How to complete this task>
The records below are to be copied exactly, with every picture left out.

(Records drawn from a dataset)
=== Begin Enclosure ===
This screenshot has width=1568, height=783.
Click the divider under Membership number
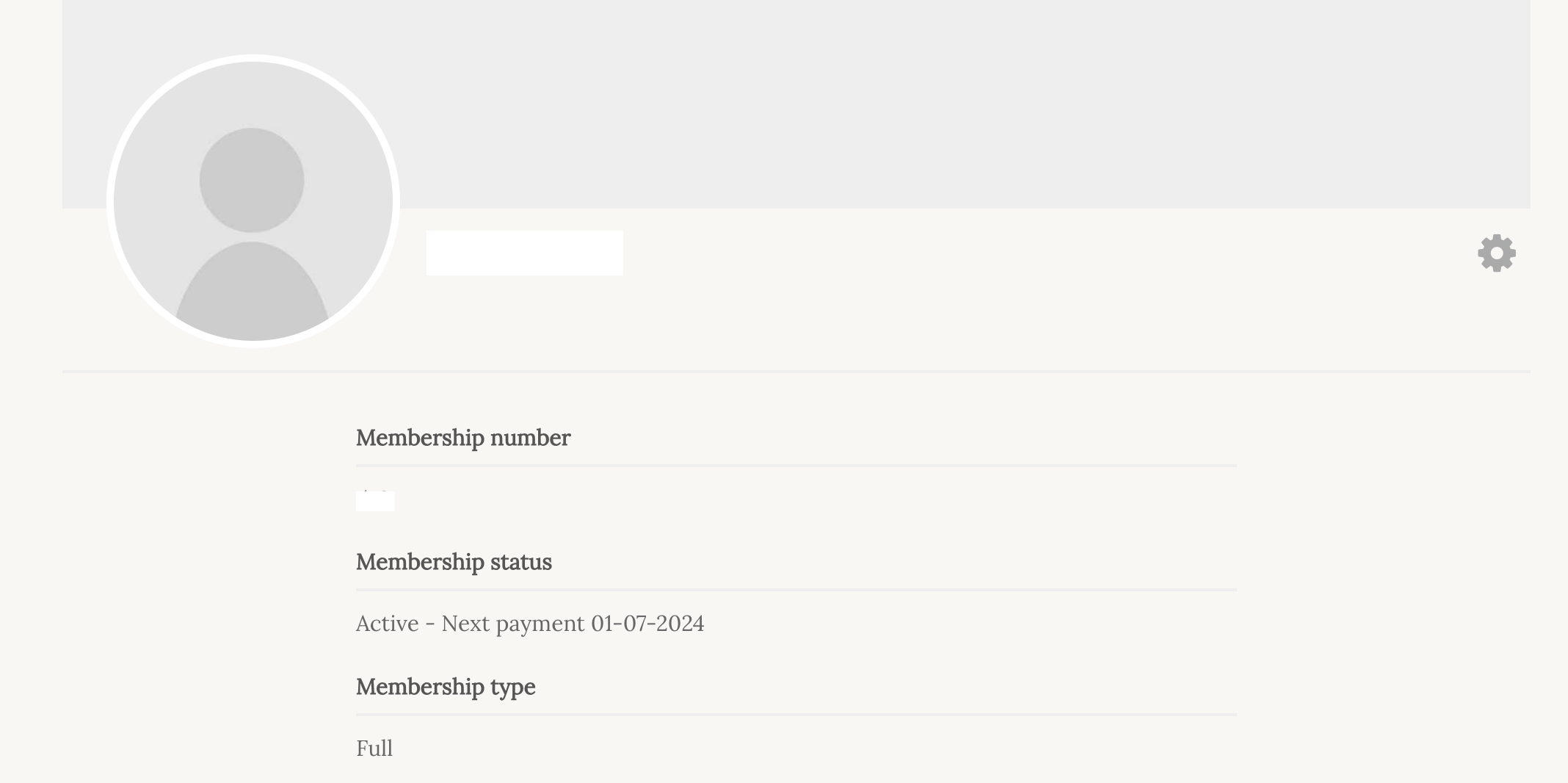(x=796, y=466)
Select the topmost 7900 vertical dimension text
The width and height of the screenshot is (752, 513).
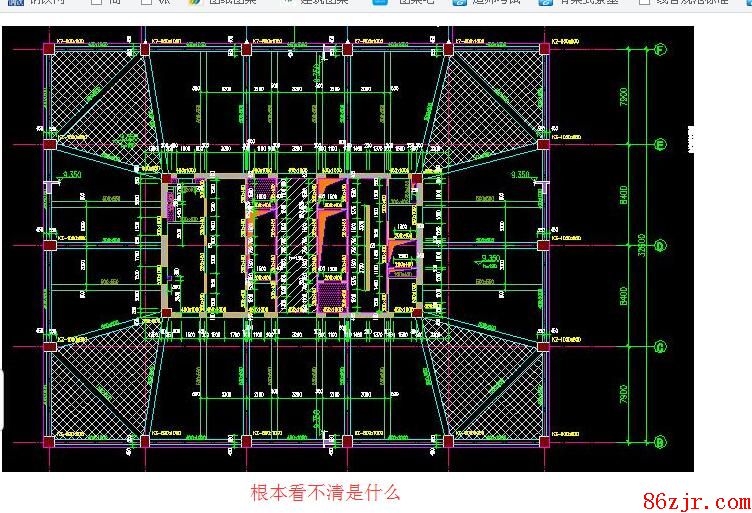[625, 97]
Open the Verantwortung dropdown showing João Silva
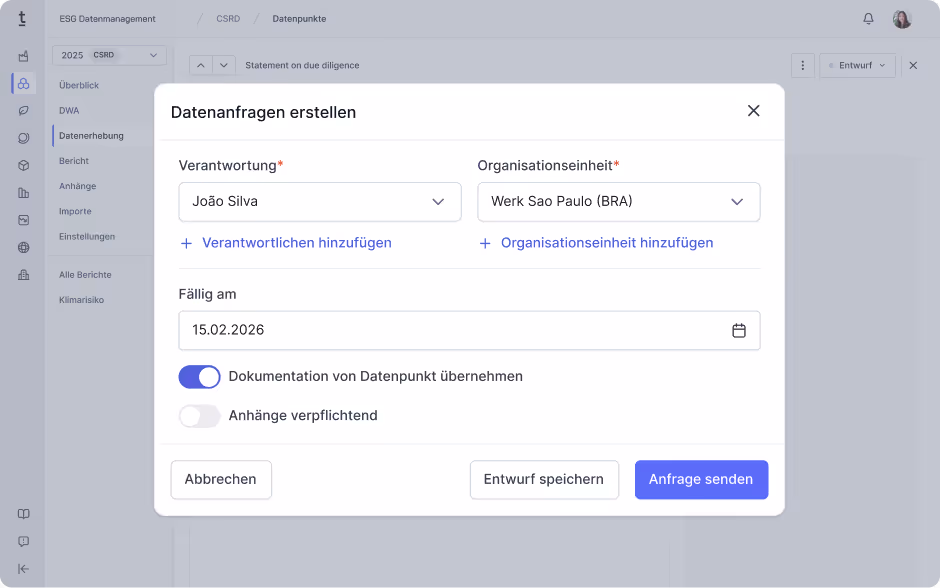 [319, 201]
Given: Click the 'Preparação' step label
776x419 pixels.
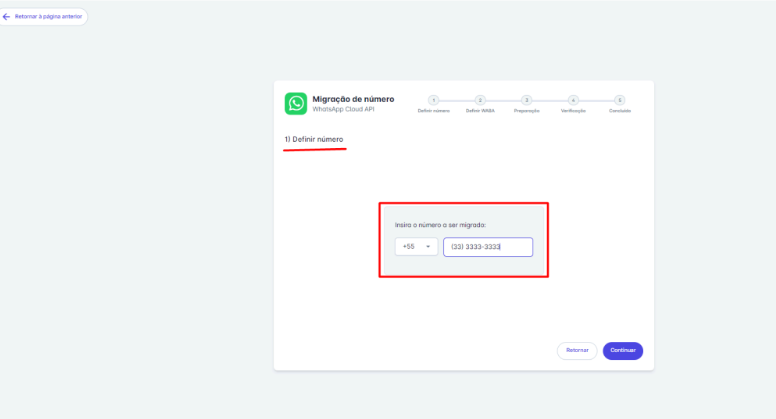Looking at the screenshot, I should click(x=526, y=111).
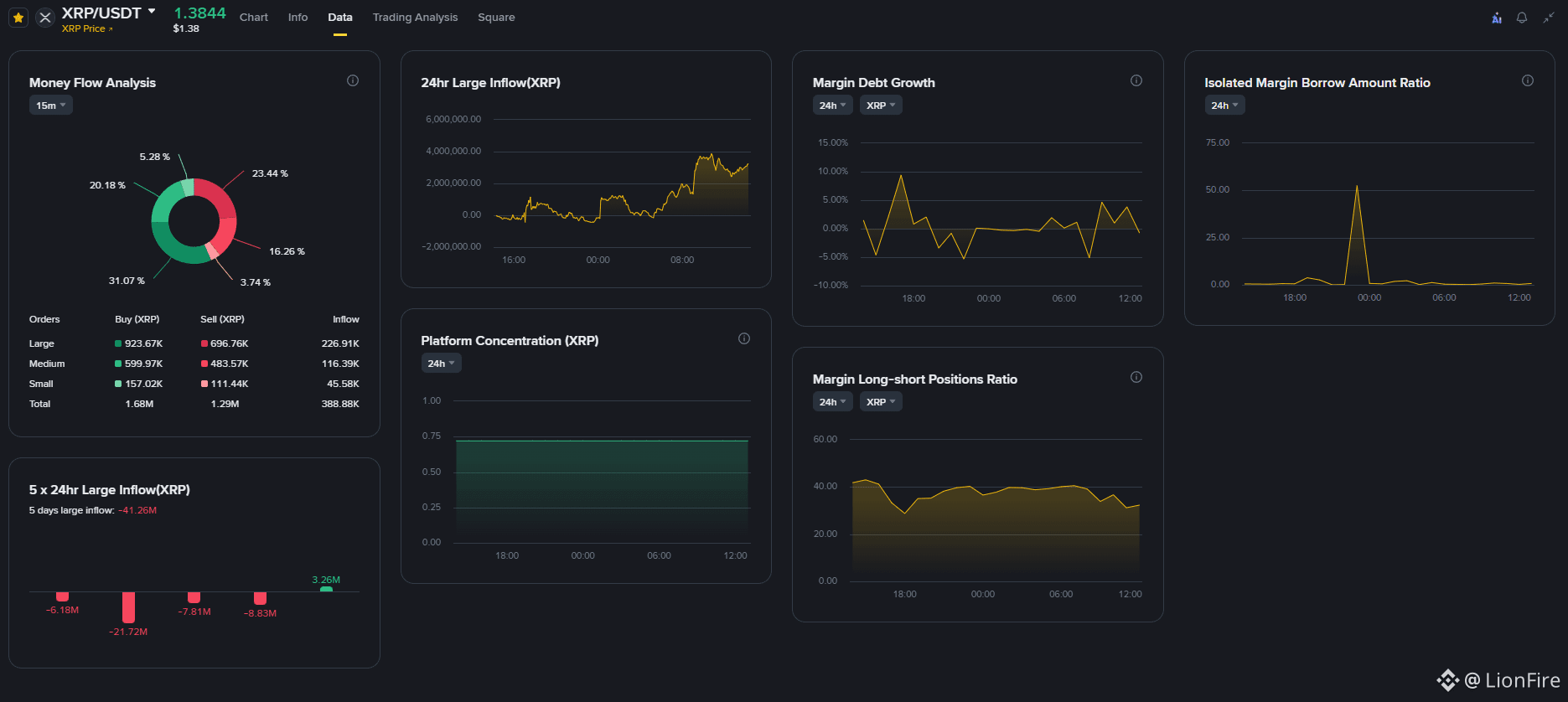Click the people icon in top right

click(1497, 18)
=== End Enclosure ===
Answer space>
This screenshot has width=1568, height=783.
Click the divider under Membership number
(x=796, y=466)
Select the topmost 7900 vertical dimension text
The width and height of the screenshot is (752, 513).
[625, 97]
Open the Verantwortung dropdown showing João Silva
 [319, 201]
Given: Click the 'Preparação' step label
776x419 pixels.
Looking at the screenshot, I should click(x=526, y=111).
Click the people icon in top right

click(1497, 18)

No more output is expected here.